Discovering Deeper Fulfillment

Here’s an idea to consider: If contemplating your mortality unsettles you, take the time for an honest exploration of why that could be. What exactly is this tension based on? What “unfinished business” nags you? Where do your regrets lie? Why avoid exploring the inevitable?

Imagine a beach bustling with people fervently building elaborate sandcastles, consumed by their construction, conflicts, and hopes for a structure that grants respite. They squabble, lose sleep over perfecting their castles, trapped in cycles of hurt and revenge. Their entire focus narrows to sandcastles and related concerns…

Moving Beyond Fear and Anxiety

Then, the Buddha arrives, pointing out the rising tides. He signals that the impending force of the water will wash away everything they’ve invested in. His intent is to redirect them to higher ground, where they could build a lasting, secure home. He doesn’t aim to scare or depress but to offer an alternative.

People might still blame him, accusing him of pessimism, urging him to appreciate life’s beauty and the joys of having magnificent sandcastles. They might think he is unable to appreciate life’s wonders, encouraging him to “lighten up” and “have some fun”…
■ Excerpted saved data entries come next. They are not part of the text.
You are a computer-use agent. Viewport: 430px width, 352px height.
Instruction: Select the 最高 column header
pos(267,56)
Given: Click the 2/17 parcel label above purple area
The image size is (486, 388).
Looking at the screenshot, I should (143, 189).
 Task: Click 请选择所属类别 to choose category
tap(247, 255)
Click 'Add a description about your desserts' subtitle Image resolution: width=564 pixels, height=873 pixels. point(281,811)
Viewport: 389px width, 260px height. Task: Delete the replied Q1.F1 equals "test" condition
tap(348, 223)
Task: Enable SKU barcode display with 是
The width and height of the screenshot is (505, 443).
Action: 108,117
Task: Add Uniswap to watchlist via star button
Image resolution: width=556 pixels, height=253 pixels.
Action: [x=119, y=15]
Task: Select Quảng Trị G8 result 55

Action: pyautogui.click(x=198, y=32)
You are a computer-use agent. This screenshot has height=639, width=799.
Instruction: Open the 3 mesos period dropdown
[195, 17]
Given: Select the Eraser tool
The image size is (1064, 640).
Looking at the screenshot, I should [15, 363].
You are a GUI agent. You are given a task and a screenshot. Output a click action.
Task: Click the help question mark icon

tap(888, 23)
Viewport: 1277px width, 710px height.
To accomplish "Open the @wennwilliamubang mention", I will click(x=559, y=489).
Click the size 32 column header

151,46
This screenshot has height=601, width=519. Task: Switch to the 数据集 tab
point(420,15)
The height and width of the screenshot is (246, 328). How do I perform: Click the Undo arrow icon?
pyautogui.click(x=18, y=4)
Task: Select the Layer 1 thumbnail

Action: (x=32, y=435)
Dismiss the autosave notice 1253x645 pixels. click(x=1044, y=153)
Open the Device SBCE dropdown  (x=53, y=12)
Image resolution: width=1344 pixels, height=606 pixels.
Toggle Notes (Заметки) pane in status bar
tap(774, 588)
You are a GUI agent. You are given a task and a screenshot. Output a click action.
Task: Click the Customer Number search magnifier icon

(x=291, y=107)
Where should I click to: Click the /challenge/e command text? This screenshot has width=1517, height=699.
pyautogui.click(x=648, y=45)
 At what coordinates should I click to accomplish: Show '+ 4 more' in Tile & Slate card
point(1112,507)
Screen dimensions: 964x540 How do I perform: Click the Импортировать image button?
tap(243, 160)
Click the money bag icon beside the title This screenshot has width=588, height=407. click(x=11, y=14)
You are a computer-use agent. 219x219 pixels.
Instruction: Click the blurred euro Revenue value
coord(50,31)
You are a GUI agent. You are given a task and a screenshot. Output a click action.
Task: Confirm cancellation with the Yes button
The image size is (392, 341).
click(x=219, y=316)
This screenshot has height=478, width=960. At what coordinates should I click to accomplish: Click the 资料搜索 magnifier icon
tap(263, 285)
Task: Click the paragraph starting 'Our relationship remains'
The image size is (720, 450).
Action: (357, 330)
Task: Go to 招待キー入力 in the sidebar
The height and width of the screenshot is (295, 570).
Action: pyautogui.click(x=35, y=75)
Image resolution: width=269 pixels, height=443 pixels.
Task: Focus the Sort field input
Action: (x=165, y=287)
Ultimately, time will reveal who faced reality and built a reliable home with a scenic view, safely distant from the constant ebb and flow of the tides. Contemplating death is an invitation to discover a deeper sense of fulfillment and happiness that relies less on circumstances and is more stable, urging us to use our remaining time wisely.

Discovering Happiness Beyond External Conditions

I believe that depression, anxiety, and fear often arise when we evade what is true. For me, remaining unaware feels far more disheartening than facing the discomfort of realizing my often misdirected focus. However, amidst all this, playing at the beach and building sandcastles becomes more than just delightful when we have a secure place to retreat to. It transforms into a meaningful opportunity, not merely to find personal happiness in a perfect beach scenario or a well-built sandcastle, but to connect with others through joy, compassion, and love. When our happiness isn’t reliant on external factors, we discover the richness of relating to others with an open, loving, and compassionate heart, free from personal struggles and problems.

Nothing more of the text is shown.